Clearly, based on the foregoing analysis of established jurisprudence involving testimony by police officers who refer to the substance of statements given to them by non-testifying witnesses during their investigation, Franciso Vasquez’s attorney had ample basis to challenge Officer Sifuentes testimony referring to the statement given to him by Vasquez’s wife on the ground that it violated his client’s Sixth Amendment Confrontation Clause rights. Sifuentes testified that the “statement” given to him by Vasquez’s wife provided the police with the probable cause to secure the warrant to arrest Vasquez.
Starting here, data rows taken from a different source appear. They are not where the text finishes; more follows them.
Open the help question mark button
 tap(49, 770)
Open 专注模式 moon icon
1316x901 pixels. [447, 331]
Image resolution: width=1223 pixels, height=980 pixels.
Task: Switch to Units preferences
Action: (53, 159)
But defense counsel chose to base his objection to Sifuentes’ testimony purely on the premise that it inadmissible hearsay evidence rather than on the stronger ground that it was a Sixth Amendment constitutional violation.
Defense counsel compounded this grievous tactical error by botching his earlier hearsay objections to officers Canales and Sanchez’s testimony. This is not simply hindsight criticism by one attorney against another. Frankly, in the heat of battle, whether by mistake or by strategic error, it can happen to even the best intentioned lawyer. Rather, it is a caution that all defense attorneys must be prepared to not only object at the proper times during a trial but to fully understand the legal basis for their objection. Vasquez’s attorney did not properly object and he did not assert a proper legal ground upon which to base his objections. This conclusion was drawn by the court of appeals in its decision to uphold Vasquez’s conviction, a conclusion that warns us all of our failure to properly object.